[ASSIGNED TASK] What is the dominant source of wood wool for evaporative cooler pads, according to the wood wool text below?

[DOCUMENT EXTRACT]

^^^^^^^^

In the United States the term wood wool is reserved for finer grades. The US Forest Service stated in 1948 and 1961 that, "In this country the product has no other general name, but in most other countries all grades of excelsior are known as wood wool. In the United States the name wood wool is reserved for only a small proportion of the output consisting of certain special grades of extra thin and narrow stock."

The US Standard Industrial Classification Index SIC is 2429 for the product "Wood wool (excelsior)". The same term is used by the United States for the external trade number under which wood wool is monitored: HTS Number: 4405.00.00 Description: Wood wool (excelsior); wood flour.

The number 4405.00 is applied to wood wool by the World Customs Organization in the Harmonized Commodity Description and Coding System (HS).

== Grades and classifications ==

The 1973 US Federal Government procurement specification PPP-E-911, cancelled in 1991, categorized "wood excelsior" products according to the following table of terms and dimensions:

Table I. Strand size for type I class A and B
| Grade | Nomenclature | Thickness of strand, Inch | Width of strand, Inch |
| 1 | Superfine wood wool | 0.006 | 0.020 |
| 2 | Wood wool | 0.012 | 0.020 |
| 3 | Extra fine | 0.015 | 0.031 |
| 4 | Fine | 0.018 | 0.031 |
| 5 | Medium | 0.021 | 0.041 |
| 6 | Coarse or ribbon | 0.015 | 0.167 |

== Properties ==

Wood wool fibers can be compressed and when the pressure is removed they resume their initial volume. This is a useful property for minimizing their volume when shipping. Due to its high volume and large surface area, wood wool can be used for applications where water or moisture retention is necessary. The width of wood wool fibers varies from 1.5 to 20 mm, while their length is usually around 500 mm 500 mm (depending on the production process).

In the UK there are specifications for dimensions, pH, moisture content and freedom from dust and small pieces, set by British Standard BS 2548 for wood wool for general packaging purposes. This standard was originally issued in 1954 and subsequently re-issued in 1986.

When these fibers are bonded with cement or magnesite, bonded wood wool boards are produced. Slabs of bonded wood wool are considered environmentally friendly construction and insulation materials because they do not contain organic binders.

== Production ==

Wood wool is cut from "bolts" (round, halved, quartered, or otherwise split logs) of poplar (for example aspen), pine, spruce or eucalyptus. For evaporative cooler pads, the dominant source is the aspen.

Wood wool can be produced in either horizontal or vertical shredding machines.

A possible further processing option is washing, which removes dust. Wood-wool processing may involve drying to reduce moisture in compliance with local requirements, as in the UK.

== Applications ==

Wood wool has many applications; examples include:

- Restoration of antique buggy seats, and furniture.
- A packaging material for cushioning, such as Fibrenap (Cushy Pads). In the early 20th century, wood wool was packed around paleontological specimens to minimize damage during shipment.
- A stuffing for plush toys or for real animals in taxidermy. It was traditionally used in stuffing Teddy bears and still is for the muzzles of some collectible bears.

^^^^^^^^

[INFORMATION SUPPLIED]
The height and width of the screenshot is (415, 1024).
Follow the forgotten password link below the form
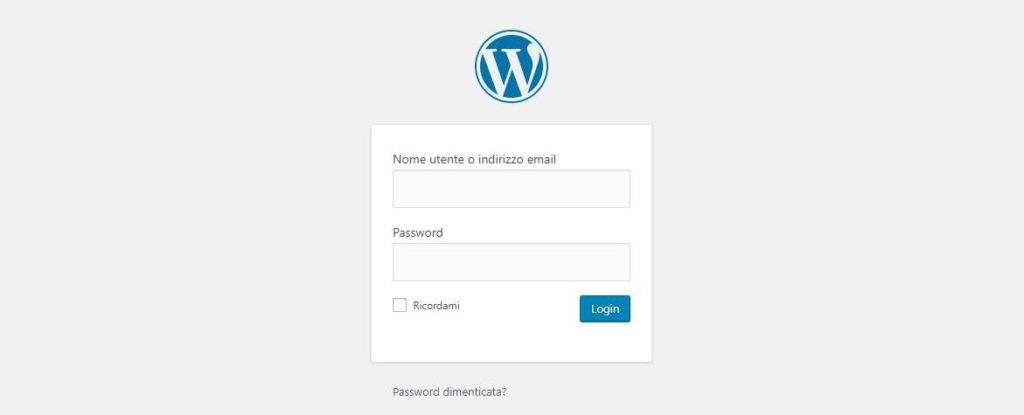[x=449, y=392]
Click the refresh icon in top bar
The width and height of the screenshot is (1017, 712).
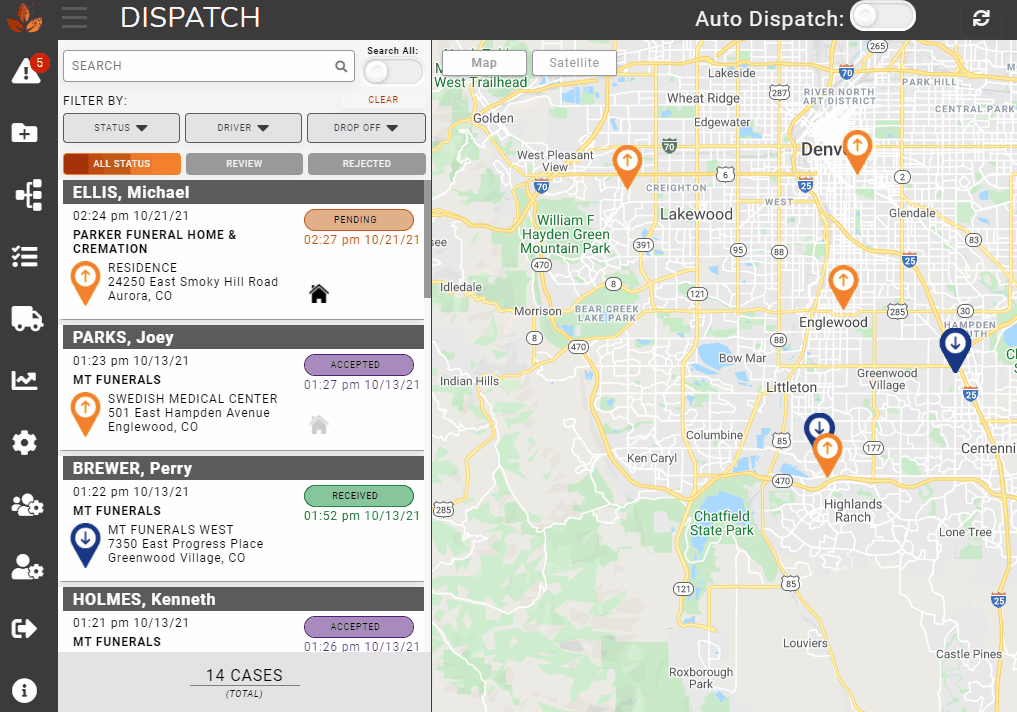[981, 18]
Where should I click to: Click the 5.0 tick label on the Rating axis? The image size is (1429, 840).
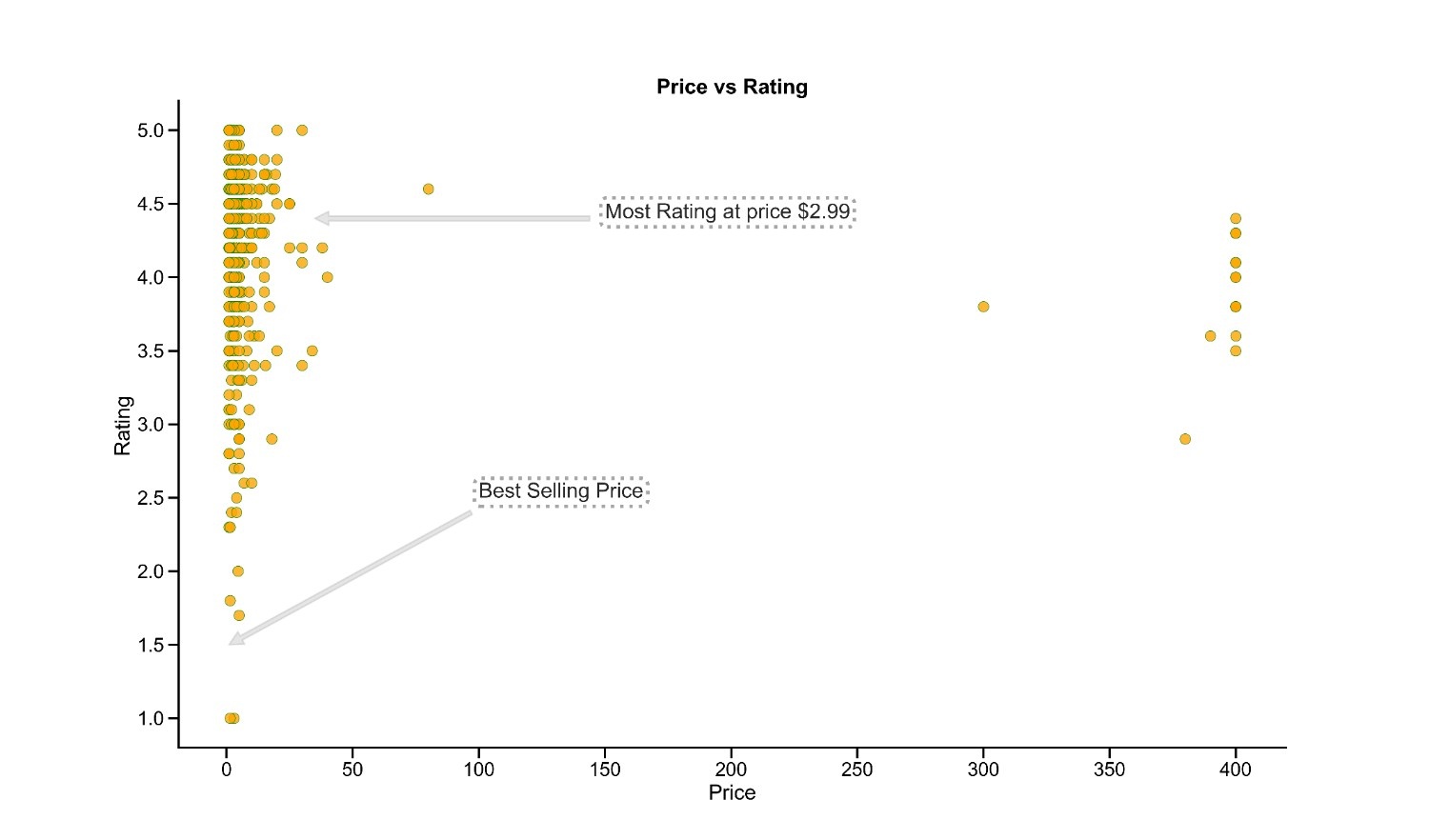point(151,130)
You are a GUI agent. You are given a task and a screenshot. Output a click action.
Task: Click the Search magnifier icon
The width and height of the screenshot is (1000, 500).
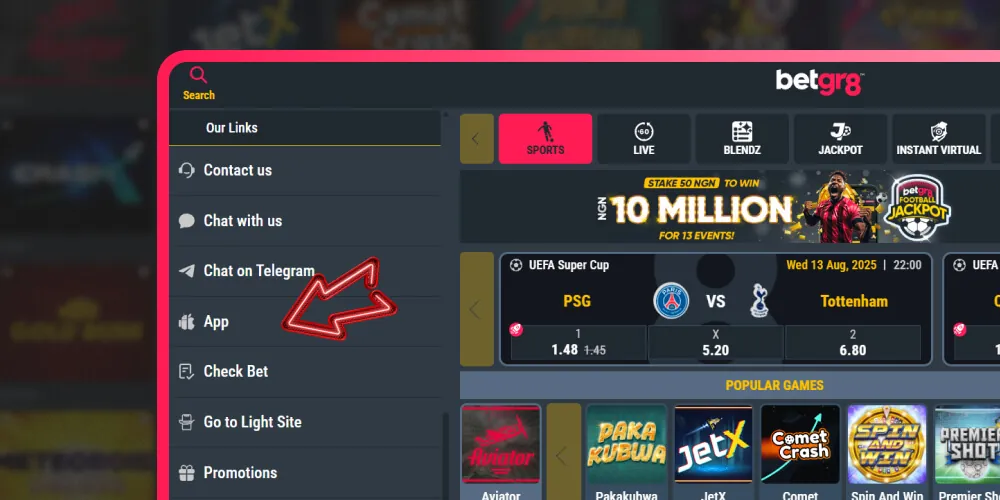pyautogui.click(x=198, y=75)
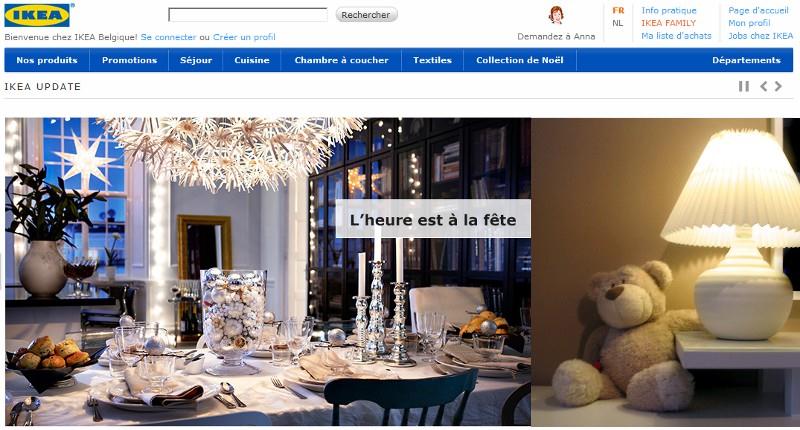Click the Se connecter link
800x430 pixels.
(x=168, y=37)
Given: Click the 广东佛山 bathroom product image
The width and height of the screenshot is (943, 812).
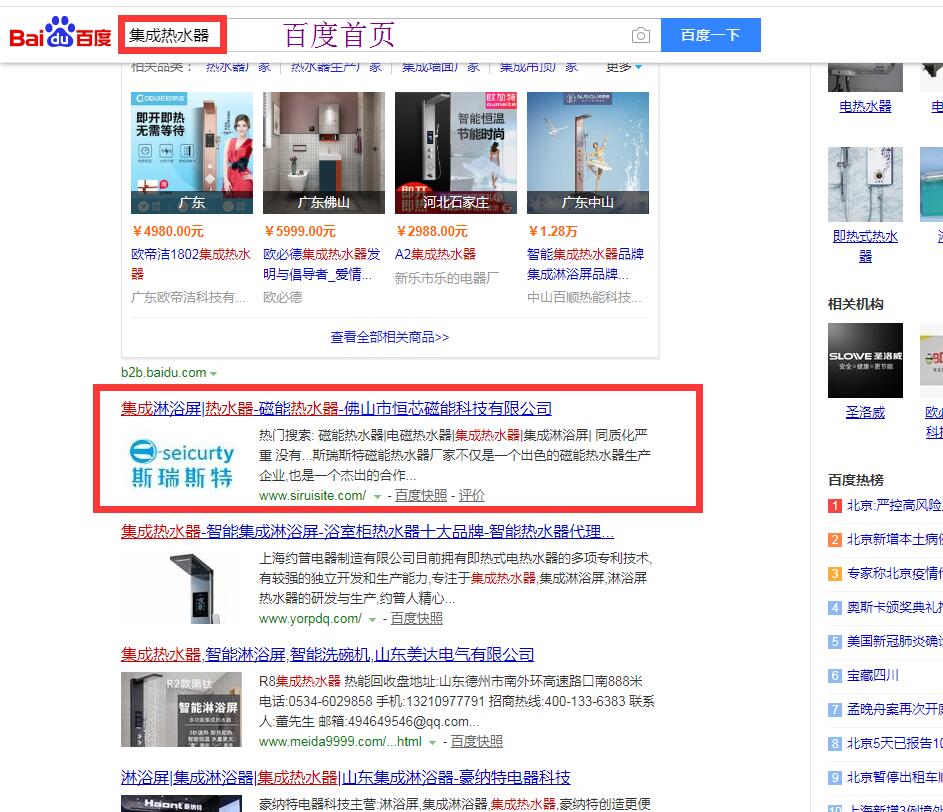Looking at the screenshot, I should [323, 152].
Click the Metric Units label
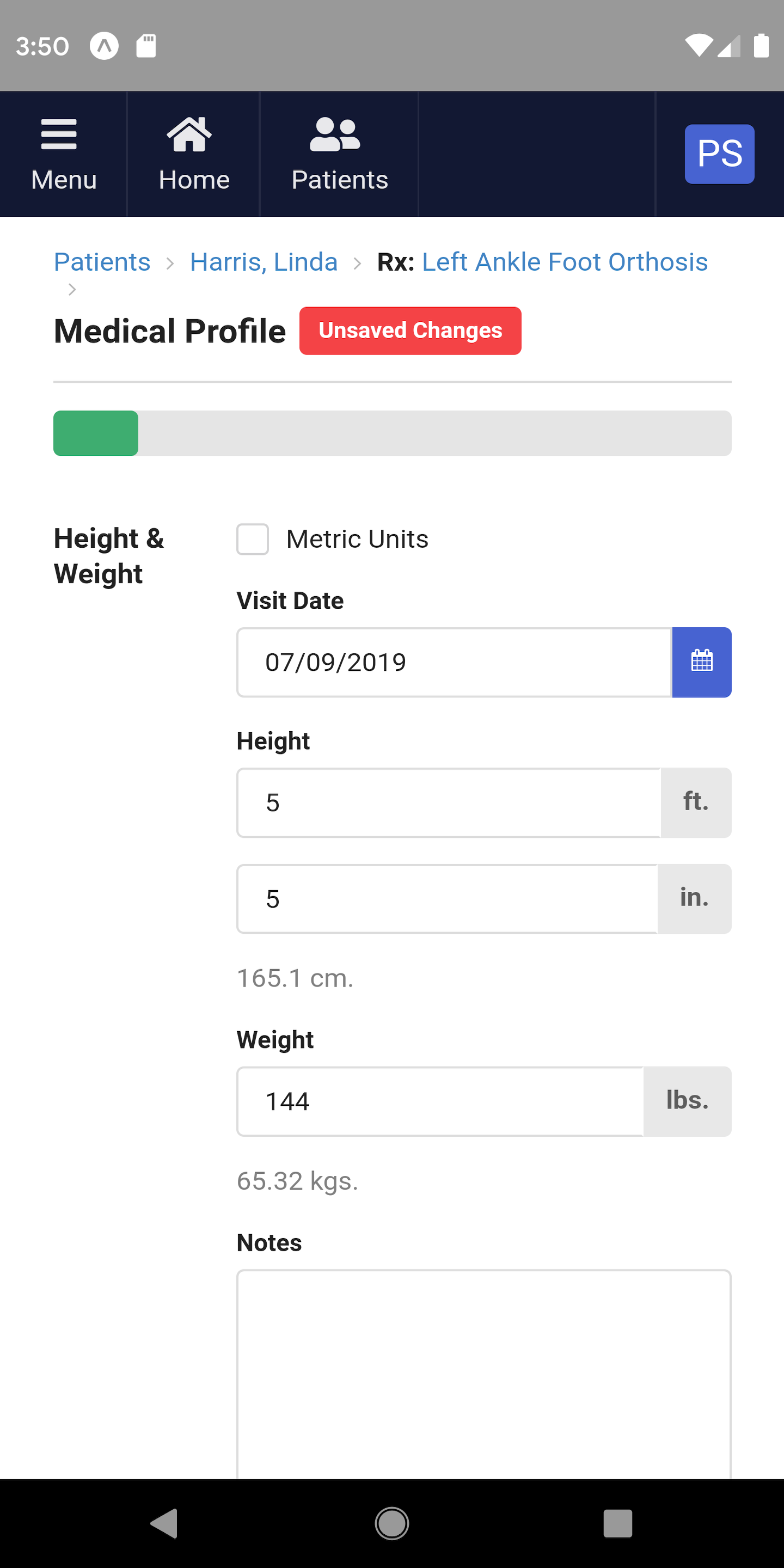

^^^^^^^^

[OUTPUT FOR THIS EXERCISE] Aspen.